A rarely seen 1865 Currier & Ives’s large-folio hand-colored lithograph, “Mississippi in Time of Peace,” made a strong impression, bringing $21,250 over a $9,000 high estimate. Kiffer noted of the print, “‘Mississippi in Time of Peace’ has everything going for it. Unbelievably beautiful to look at, extremely rare, fantastic condition – and it’s historically significant – an aesthetically beautiful image of flatboats and paddle steamers relaxed under a glowing post-Civil War sunset.” Further historic illustrations included “Buffalo Hunt, Chase,” a Nineteenth Century oil on canvas painting after George Catlin, which sold for $9,375. This oil on Nineteenth Century canvas scene, relined to newer linen, appears in the lithographed “North American Indian Portfolio” as plate no. 5, Buffalo Hunt, Chase. “A faithful rendering of one of Catlin’s most famous paintings,” Kiffer said.

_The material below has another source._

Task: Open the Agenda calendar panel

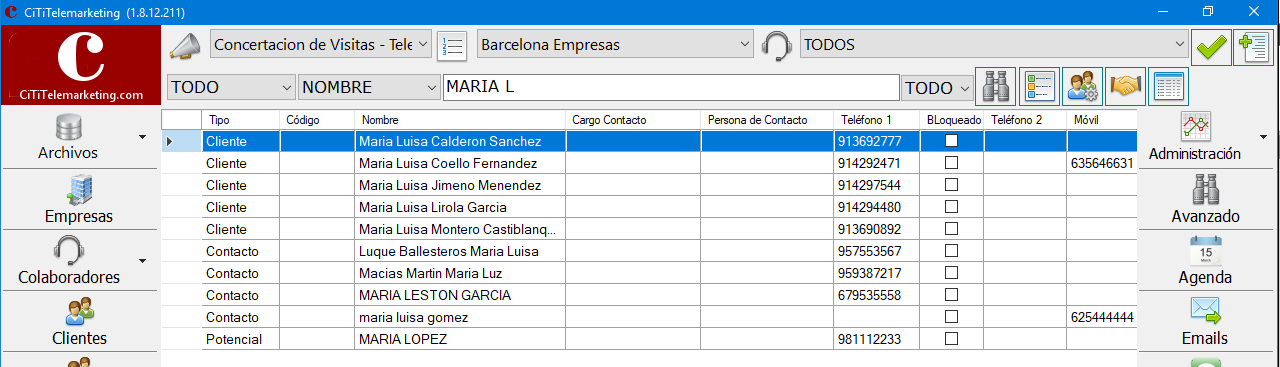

On a collection of Audubon prints, Kiffer commented, “Audubons are ever green, they have lots of appeal and collectors are very picky about them. They always do well for us, and this auction was no exception.” The top lot was John James Audubon’s Iceland or Jer Falcon, Plate 19. A chromolithographed plate from the Bien edition of Audubon’s Birds of America, 39-by-25½-inch sheet size, had wide margins, light marginal foxing, tide mark and small holes at left margin (i.e. from binding); published in New York: Julius Bien, 1860, it sold at $5,000. Cardinal Grosbeak, Plate CLIX, a hand-colored aquatint and engraved plate from Audubon’s Birds of America on [Whatman] wove paper, 21¾-by-14¾-inch sheet size; bright original colors, margins trimmed to 1¼ inches from the platemark, slight crease at upper left, London: Robert Havell, 1833, sold above its $3,000 high estimate at $4,000.
Swann Galleries closed out the decade with this marathon sale of maps and atlases, natural history and color plate books in an auction that brought $910,087 and saw a 93 percent sell-through rate. The next auction of maps and atlases is planned for May, and Kiffer said it is already shaping up to be another strong sale.